For the Open Memo you are researching a South Carolina statute. In print or online, annotations to a statute help you find related statutes, cases interpreting and applying the statute, and relevant secondary sources on the legal issues addressed by the statute.

You will always use a citator (KeyCite or Shepard's) to make sure any statute or case you plan to use in your memo is still good law, as well as to find cases and secondary sources that cite them.  

Once you find a relevant case, always read that case and the cases relied on by the court both to understand the court's reasoning and as an efficient research tool.

Below is a list of the basic steps in the legal research plan and process. For a detailed list of the steps involved in researching a problem with a state statute, see the Checklist for Researching a Problem with a State Statute in this Research Plan & Process unit.

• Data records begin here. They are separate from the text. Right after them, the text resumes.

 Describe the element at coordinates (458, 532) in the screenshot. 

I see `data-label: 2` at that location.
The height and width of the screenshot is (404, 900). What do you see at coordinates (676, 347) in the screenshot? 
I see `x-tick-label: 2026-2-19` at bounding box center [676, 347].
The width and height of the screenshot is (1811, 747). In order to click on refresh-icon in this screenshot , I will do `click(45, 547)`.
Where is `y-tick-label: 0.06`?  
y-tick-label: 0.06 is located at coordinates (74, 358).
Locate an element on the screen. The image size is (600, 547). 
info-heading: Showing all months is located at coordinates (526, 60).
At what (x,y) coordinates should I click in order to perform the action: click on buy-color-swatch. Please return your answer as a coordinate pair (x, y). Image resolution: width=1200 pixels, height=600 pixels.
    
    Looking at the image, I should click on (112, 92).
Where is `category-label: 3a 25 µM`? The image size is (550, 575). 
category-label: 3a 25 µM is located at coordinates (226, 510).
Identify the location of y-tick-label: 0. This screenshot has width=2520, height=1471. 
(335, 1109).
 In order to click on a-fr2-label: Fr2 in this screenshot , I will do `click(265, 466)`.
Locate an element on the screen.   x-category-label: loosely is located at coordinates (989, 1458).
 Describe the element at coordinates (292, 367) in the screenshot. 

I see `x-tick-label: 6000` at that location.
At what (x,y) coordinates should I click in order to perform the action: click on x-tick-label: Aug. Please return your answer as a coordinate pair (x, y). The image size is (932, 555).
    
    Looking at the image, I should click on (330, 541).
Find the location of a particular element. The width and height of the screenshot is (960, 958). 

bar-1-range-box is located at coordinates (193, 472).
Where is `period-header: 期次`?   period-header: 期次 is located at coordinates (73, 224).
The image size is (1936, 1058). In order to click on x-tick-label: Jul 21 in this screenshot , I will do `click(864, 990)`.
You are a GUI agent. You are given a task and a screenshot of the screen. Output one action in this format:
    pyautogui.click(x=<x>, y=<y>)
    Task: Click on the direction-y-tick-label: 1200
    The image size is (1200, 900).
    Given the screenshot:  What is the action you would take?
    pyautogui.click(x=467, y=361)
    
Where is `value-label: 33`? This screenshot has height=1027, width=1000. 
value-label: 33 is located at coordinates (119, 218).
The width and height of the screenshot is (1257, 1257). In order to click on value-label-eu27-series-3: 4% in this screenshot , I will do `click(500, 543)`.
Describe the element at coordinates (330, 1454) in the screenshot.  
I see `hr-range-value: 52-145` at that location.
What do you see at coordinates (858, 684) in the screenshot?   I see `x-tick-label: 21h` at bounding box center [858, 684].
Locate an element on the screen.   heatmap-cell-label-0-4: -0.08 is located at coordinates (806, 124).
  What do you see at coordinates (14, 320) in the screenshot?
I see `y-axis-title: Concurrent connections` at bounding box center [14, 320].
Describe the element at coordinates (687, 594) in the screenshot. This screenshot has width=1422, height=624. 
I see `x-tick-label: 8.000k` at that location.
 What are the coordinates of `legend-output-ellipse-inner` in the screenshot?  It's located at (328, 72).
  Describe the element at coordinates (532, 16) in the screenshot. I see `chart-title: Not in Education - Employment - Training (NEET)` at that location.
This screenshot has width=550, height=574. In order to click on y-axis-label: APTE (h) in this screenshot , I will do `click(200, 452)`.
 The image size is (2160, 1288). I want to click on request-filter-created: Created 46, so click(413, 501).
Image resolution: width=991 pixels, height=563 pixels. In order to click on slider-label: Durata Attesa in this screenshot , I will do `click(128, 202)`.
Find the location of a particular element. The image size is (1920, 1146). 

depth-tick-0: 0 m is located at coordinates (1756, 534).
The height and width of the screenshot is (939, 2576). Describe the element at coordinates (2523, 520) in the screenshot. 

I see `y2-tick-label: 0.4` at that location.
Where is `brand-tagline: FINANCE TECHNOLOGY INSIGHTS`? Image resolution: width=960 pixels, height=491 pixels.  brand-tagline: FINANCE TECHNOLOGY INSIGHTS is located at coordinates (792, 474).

Steps in the Legal Research Process

  1. Determine the legal issue you need to research. Draft a preliminary issue statement.
  2. Create a list of search terms considering the parties, places, and things involved and the claims, defenses, and relief sought.
  3. Consult a secondary source (legal dictionary, encyclopedia, law review article, treatise, etc.) for background information and preliminary research.
  4. Determine the controlling jurisdiction (state, federal, or both).
  5. Develop and implement a strategy to find primary mandatory authority (statutes, regulations, and cases in the controlling jurisdiction) that address your legal issue.
  6. Read the statutes, regulations, and cases as you find them. Read the cases cited in the cases you find.
  7. Use a citator (Shepard's, KeyCite) to update the resource you find and to find primary and secondary sources that cite those sources.
  8. Record the citation information for each resource as you find it. Include pincites.
  9. Ask questions when you are struggling to find resources relevant to your issue or to narrow your research.
  10. Stop when the only relevant resources you're finding are only citing resources you've already found.